There has been much news of increased drinking as a result of the Covid-19 pandemic, but the results of a national survey shows that among college students in the United States, cannabis use was at an all-time high in 2020, while drinking levels were lower than ever.

According to the National Institutes of Health annual Monitoring the Future survey, which took the responses of 1,550 young people into account, cannabis use among American college students has increased consistently over the past five years. In 2020 it reached the highest level since the 1980s, growing from 38 percent in 2015 to 44 percent.

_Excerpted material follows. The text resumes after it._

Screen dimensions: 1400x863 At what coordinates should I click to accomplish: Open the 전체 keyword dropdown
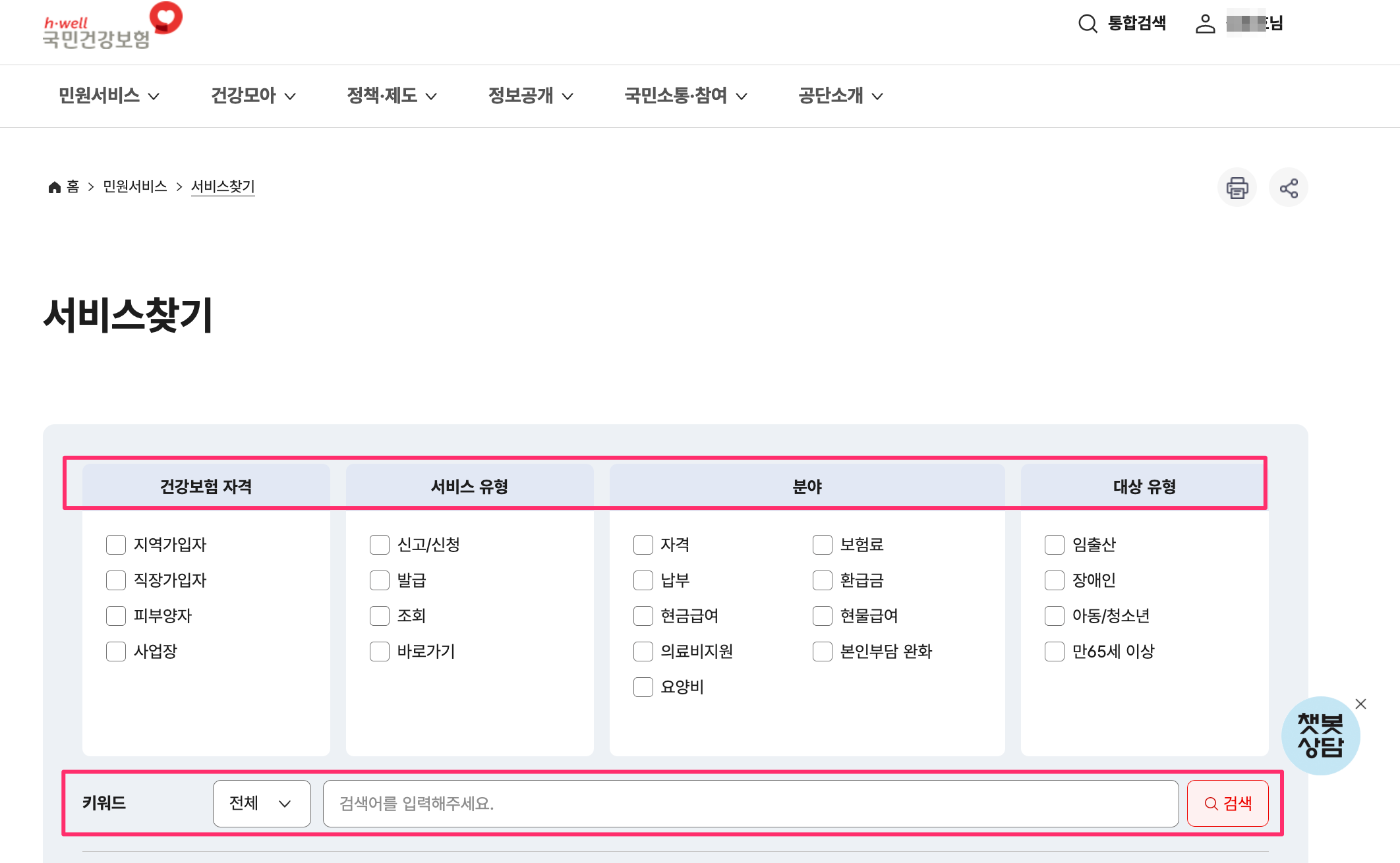pos(261,803)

Frequency of use also increased, with eight percent of students reporting daily cannabis use in 2020. In 2015, that number was just five percent. Among young adults not enrolled in college, 43 percent reported past year cannabis use, consistent with 2018 and 2019, while 13 percent said they used cannabis daily.

Reductions in Drinking, Drunkenness Among College Students

College students drank less in 2020 than they did in 2019, with 56 percent of students consuming alcohol in the past year compared to 62 percent in the previous year. The number of students to report getting drunk also dropped significantly, with 35 percent reporting drunkenness in 2019 and just 28 percent in 2020.

Before 2019, alcohol consumption among students had been consistent, but 2020 saw a significant change. Young people not in college, on the other hand, displayed relatively consistent numbers between 2015 and 2020, and did not display a drop in consumption as a result of the pandemic.

The drastic change in drinking among college students is worth noting, according to John Schulenberg, a professor of psychology at the University of Michigan, who was a principal investigator of the study.

“Historically, college students have reported the highest levels of binge drinking compared to same-aged youth who are not enrolled in college,” he said. “This is the first year where binge drinking was similar between the two groups. While binge drinking has been gradually declining among college students for the past few decades, this is a new historic low, which may reflect effects of the Covid-19 pandemic in terms of reduced time with college friends.”

He suggests lockdowns are likely responsible for the reduction in binge drinking, as social gatherings and parties were brought to a halt when the pandemic began. 

Increases in Hallucinogen Use

In addition to using less alcohol and consuming more cannabis, the survey also found that past year hallucinogen use increased significantly among college students from 2019 to 2020, nearly doubling, from 5 to 9 percent. There was not significant change to this number among young people not attending college.

The use of other substances declined as well, including cigarettes, amphetamines, and prescription opioids.

In an interview with the Washington Post, National Institute on Drug Abuse director Norah Volkow suggested that the pandemic has, “made marijuana into an alternative to escape the monotony of isolation.”